Speaker: Jack Dunkle, Assistant Professor-Department of Chemistry and Biochemistry, University of Alabama

Title: Mechanisms and specificity of Cas10 mediated interference

Abstract: CRISPR-Cas10 is a multiprotein complex that uses the sequence information in a bound crRNA to identify foreign RNA transcripts and initiate interference. Recently it was discovered that CRISPR-Cas10 synthesizes a previously unknown class of second messenger molecules upon detecting foreign transcripts, cyclic oligoadenylates (cOA) (1,2). cOA activate the Csm6 nuclease to promote RNA degradation and may also coordinate additional cellular responses.
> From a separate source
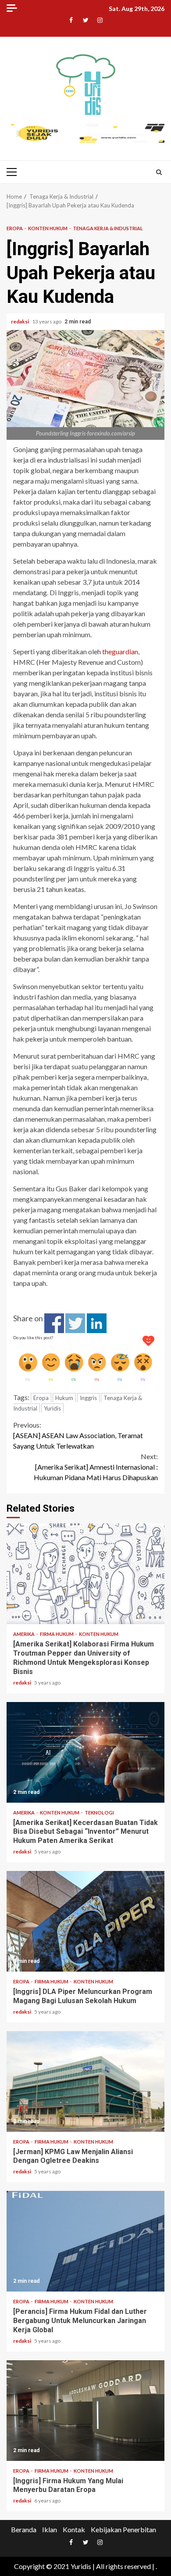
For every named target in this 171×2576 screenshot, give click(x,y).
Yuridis (52, 1408)
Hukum (64, 1397)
Using the S. epidermidis Cas10-Csm complex, a longstanding model for CRISPR-Cas function, we have reconstituted cOA synthesis and have found that it entails Mg2+ dependent synthesis of 3-6 nt cOAs (3). We show that activation of cOA synthesis is perturbed by single nucleotide mismatches between the crRNA and target RNA at discrete positions, and that synthesis is antagonized by Csm3-mediated target RNA cleavage. Altogether, our results establish the requirements for cOA production in a model Type III CRISPR-Cas system and suggest Csm3 mediated target RNA cutting acts as a molecular switch to shut off cOA synthesis. Since the CRISPR-Cas10 system is present in ~20% of all prokaryotic genomes sequenced (4), its role in bacteriophage defense and regulation of horizontal gene transfer are likely important to bacterial physiology in niches such as the human microbiome.